### Challenge
Swap "Preview" for "Outline" in the lines from the line with "1271x952 pixels." to the line with "will (x=463, y=655).", leaving everything else unchanged, and return only those lines.
--- Start Dataset rows ---
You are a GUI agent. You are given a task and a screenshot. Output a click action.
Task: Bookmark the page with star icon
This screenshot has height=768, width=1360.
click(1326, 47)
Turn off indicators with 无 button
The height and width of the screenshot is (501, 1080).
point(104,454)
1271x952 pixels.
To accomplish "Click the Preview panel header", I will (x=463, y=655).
--- End Dataset rows ---
--- Start Dataset rows ---
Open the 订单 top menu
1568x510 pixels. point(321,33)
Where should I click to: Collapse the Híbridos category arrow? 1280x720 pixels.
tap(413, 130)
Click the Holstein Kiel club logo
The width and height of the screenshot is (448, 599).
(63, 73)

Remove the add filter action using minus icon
--- End Dataset rows ---
### Result for this exercise
1271x952 pixels.
To accomplish "Click the Outline panel header", I will (x=463, y=655).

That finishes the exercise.